You are not worthless.

You are not worthless.

The idea that you owe something to the world, a relationship, a person, or a job, is at the core of the belief that you have no value.

Once this toxic belief takes hold, earning your value becomes your primary focus in society, friendships, and love. You believe you have no value until you earn it, and you earn it by putting others first. Instead of inspiring others to lift you up, you create universal insistence on always taking last place.

If your behavior communicates that you have no value, other people will agree, if only to accommodate you. They are trained to consider you the bottom priority and treat you as a low-value person. The anxiety, depression, and stress this creates in the codependent only leads to more dedicated, virulent people-pleasing behavior.

Positive messaging for this behavior is crystal clear in all major social systems. In capitalist society, you must be productive and succeed at acquiring wealth, or you are a failure and have no value. In communist society, you must be productive and succeed at promoting the revolution, party, or government, or you are a failure, have no value, and are an enemy of the state.

In each case, ass-kissing (aka politics) is the only way to achieve any real value or security. “Good” citizens believe what they are told, make every attempt to be a good person, and succeed in gaining objective evidence that they have value.

Believing you are worthless often comes from adverse childhood experiences. Physical and sexual abuse, neglect, and living under a parent with any variety of mental illnesses can leave a child feeling powerless, unseen, and worthless.

Getting hit by someone who is supposed to protect you, being criticized in the home where you are supposed to feel safe, or failing to cheer a depressed parent can eviscerate a young, healthy child, and leave them with a gaping hole where other children are bursting with self-esteem.

Feeling worthless is not an accident. You were not born this way. You were not offered developmentally appropriate support to learn to trust yourself. Hating this fact is often misunderstood as hating yourself, and makes self-destructive behaviors like smoking cigarettes, alcoholism, work addiction, high-risk jobs, supporting abusive partners, and walking away from your children relatively easy to do. Since you are unlovable, and have no value, nothing you do has any effect on anyone.

————Reality Check————-

Nothing can compromise your compassion for others, for the world, and for the universe. You almost see the world like a Bodhisattva, where everything is almost perfect. Almost everything.
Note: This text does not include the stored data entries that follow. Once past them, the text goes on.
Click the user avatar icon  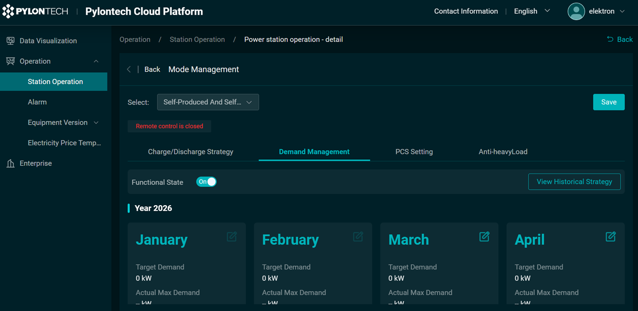(576, 11)
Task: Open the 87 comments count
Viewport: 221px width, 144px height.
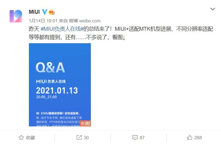Action: click(142, 137)

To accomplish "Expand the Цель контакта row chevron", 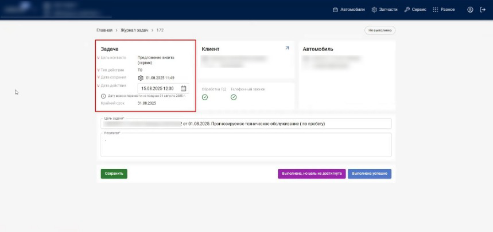I will click(98, 58).
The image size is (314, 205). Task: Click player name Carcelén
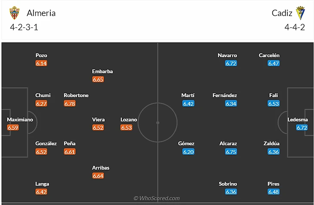[x=269, y=55]
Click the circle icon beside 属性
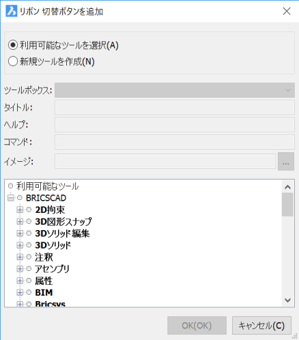 [x=29, y=281]
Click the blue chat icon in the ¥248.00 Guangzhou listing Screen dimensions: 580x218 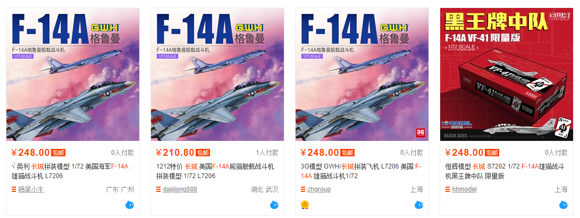point(130,205)
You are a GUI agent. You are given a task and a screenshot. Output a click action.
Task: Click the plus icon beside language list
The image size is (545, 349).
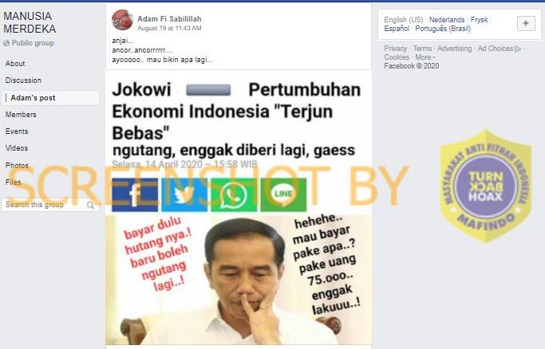526,23
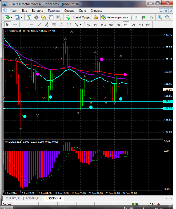
Task: Switch to the EURJPY,H1 chart tab
Action: 13,198
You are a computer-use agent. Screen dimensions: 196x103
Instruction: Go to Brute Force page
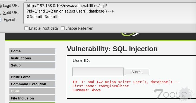point(32,77)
One critical piece is missing. The most critical piece. The piece is you. It is the tremendous, shining core value that you always carry with you. This is the natural self-belief that most people are born with.

All people are precious, riddled creatures walking the earth because they belong there. They came into the world with life in their eyes and have no purpose other than to live and keep on living.

The universal, boundless love that you express with your supportive, pleasing, and rescuing behaviors shows your deep connection with the innate value of everyone on earth. You even see the good in people who manipulate and insult you and treat you as subhuman.

You love all people, and as soon as you see yourself among them, you will have the antidote to toxic beliefs: unconditional positive self-regard.